Damon Experts Wanted

rockyroad,
Welcome to the board. I'm no expert but,Like you, the Damon was on our short list when we were shopping because we really liked the floorplans.  Most people I talked with, owners, liked the Damons and had not had any more problems than normal (IMO).  I would consider them a mid range unit and compare to the Bounders by Fleetwood.  A lot of people really like to bash the Fleetwoods but, I could never see where they were any worse than the rest in same price range. Our short list came down to the Bounder, Dolphin, Rexhall, Damon Intruder and Vacationary by HR.  We chose the HR.  Good luck


----------



## motorhomer (Oct 18, 2002)

Damon Experts Wanted

Rockyroad,
We have had our 1995 Damon Ultrasport 3502 for 4 years. We bought it based on value for our hard earned $, the features, construction techniques, its weight carrying and tank capacities, and we still love the floor plan. Have we had problems? A few, but nothing unreasonable - try picking up your house and shaking it for a few hours and see what breaks or comes loose! When it comes time to buy another rig, we will look at what Damon has to offer. You might want to joint the Yahoo group dedicated to Damon motorhomes. Good luck.
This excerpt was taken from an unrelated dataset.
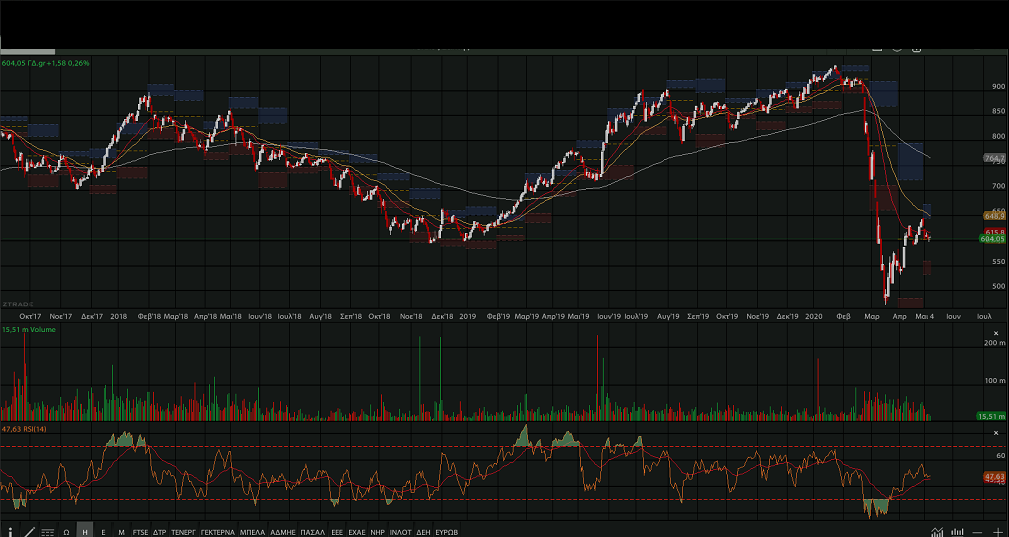
Task: Click the bar chart indicators icon
Action: 957,531
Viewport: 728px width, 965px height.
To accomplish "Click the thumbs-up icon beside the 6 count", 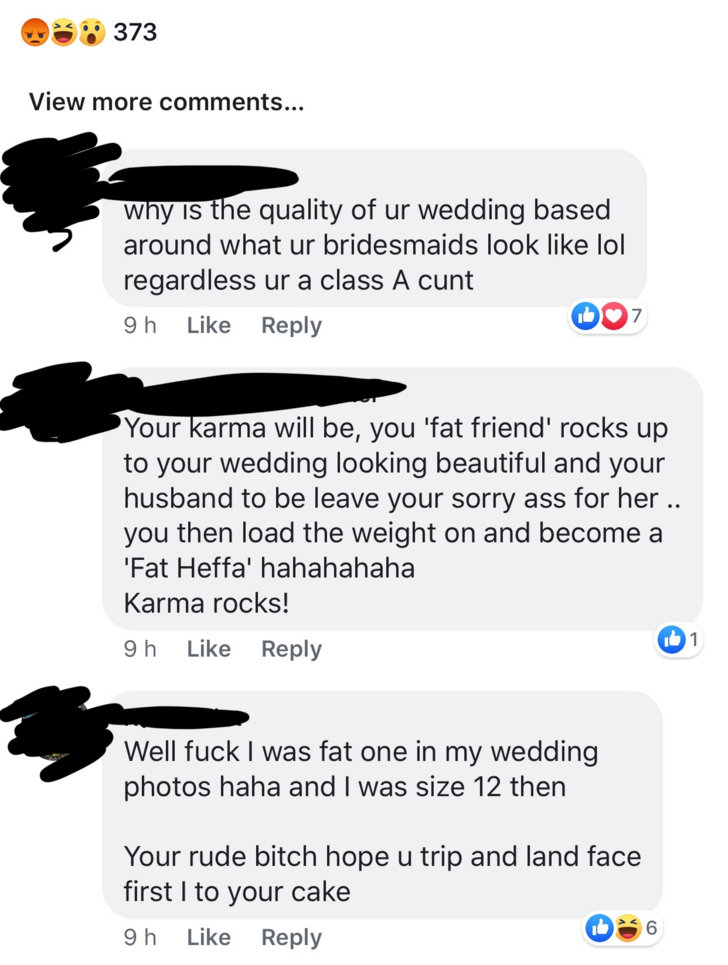I will [599, 928].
Greg - Counting the days until we go RVing full time...


----------



## jeffr (Oct 24, 2002)

Damon Experts Wanted

Hi my name is Jeff Richford and I work for a Damon dealer in Washington State.  I have been in the RV business for over 26 years.  I am pretty well recognized in the industry as one of the experts in RV Rental so over the years if I haven't sold it, I have rented it.  Most rentals get 4 or 5 years typical use in just one rental season and you would be suprised to learn which motorhomes hold up the worst...but that is another story.  I currently have 5 Daybreaks, 3 Challengers, 2 Intruders (including a 379), 1 Ultrasport and 2 Escaper motorhomes in my rental fleet.....along with 70+ other RVs.  I can honestly say that the Damon product has exceeded our expectations for needed repair.  We sell Damon, Newmar, Allegro, Travel Supreme, Coach House Platinum, Keystone and Chariot Eagle. All RVs need to have a break in time and a de-bug visit to our shop and Damon is no different but in rental each down day can prevent you from earning $150 to $200 per day.  I would be proud to show you the service records, or lack thereof, for the Damon product.
In a nutshell....most Damon owners are "Happy Campers"
I would be happy to provide more information upon request - please email me.......Hmmmmmmmm...maybe I could sell you on an Intruder??


----------